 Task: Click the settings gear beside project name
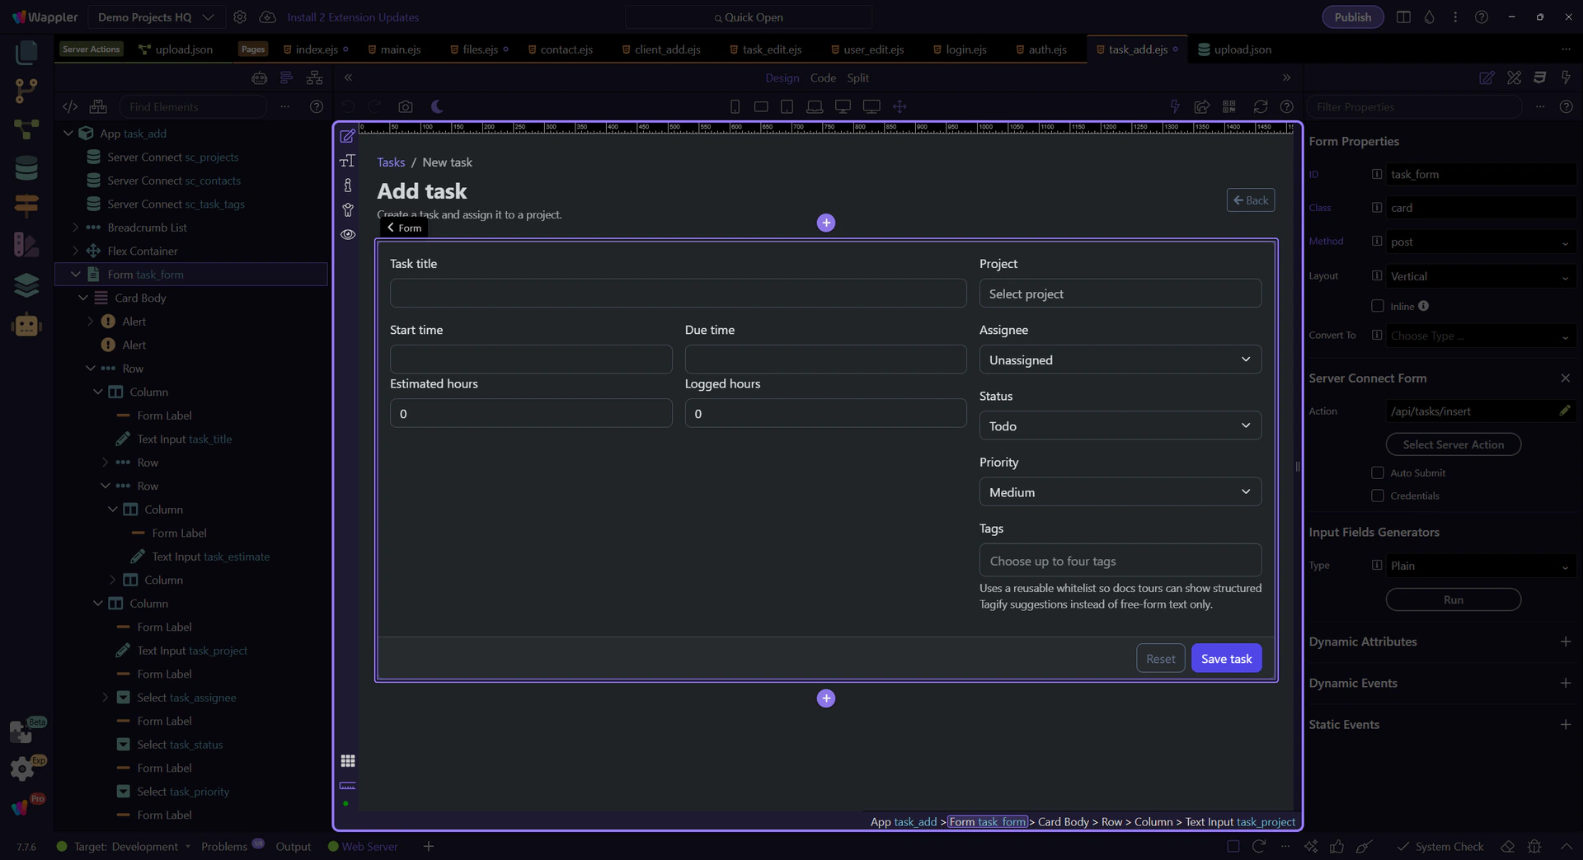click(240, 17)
◆ ◆ ◆ ◆ ◆ ◆ ◆
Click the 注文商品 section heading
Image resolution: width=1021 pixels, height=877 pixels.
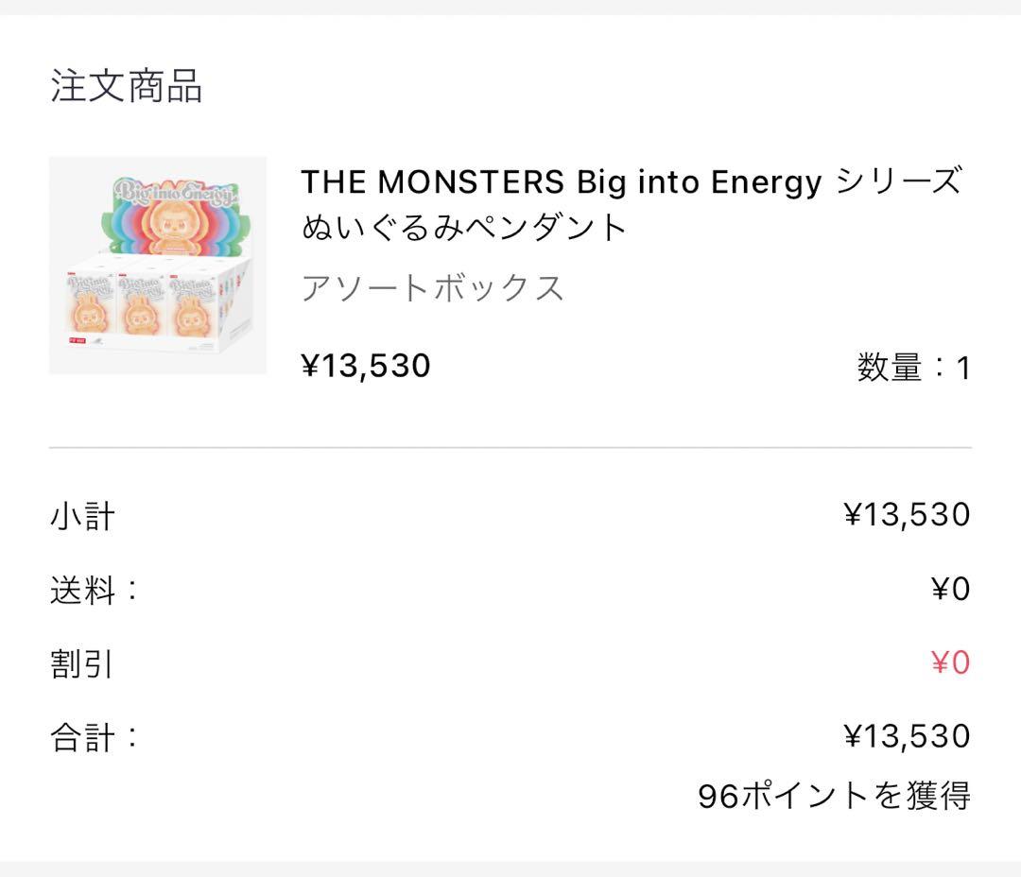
◆ ◆ ◆ ◆ ◆ ◆ ◆
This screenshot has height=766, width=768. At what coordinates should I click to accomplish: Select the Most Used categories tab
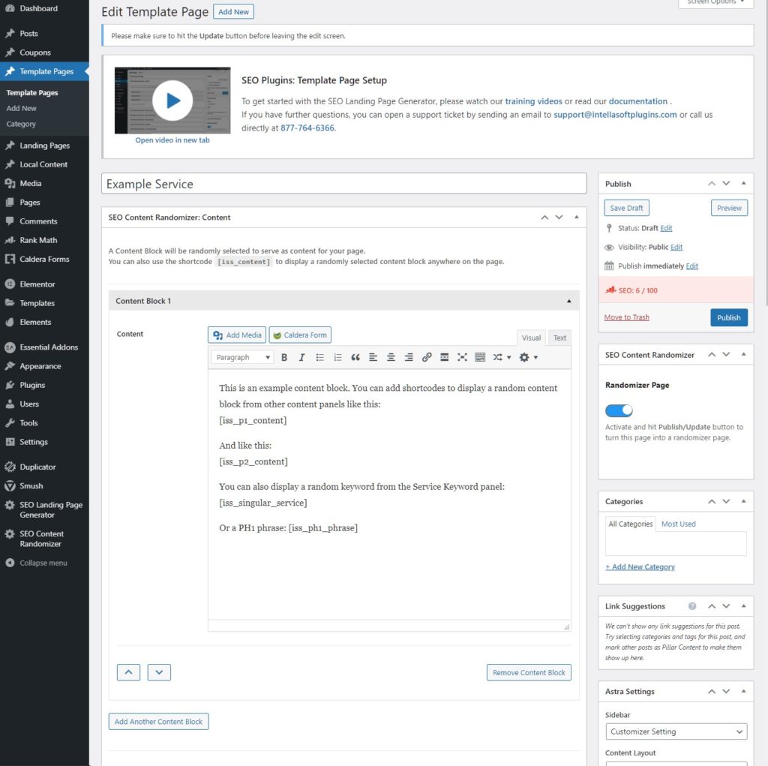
◆ ◆ ◆ ◆ ◆ ◆ ◆
▸ WHAT IS BEING ASKED: Where the string "width" shows up in the listing above, copy the line that holds it.

▸ ANSWER TO THIS PROBLEM:
Image resolution: width=1021 pixels, height=877 pixels.
This screenshot has height=766, width=768. At what coordinates should I click to accomplish: Select the Most Used categories tab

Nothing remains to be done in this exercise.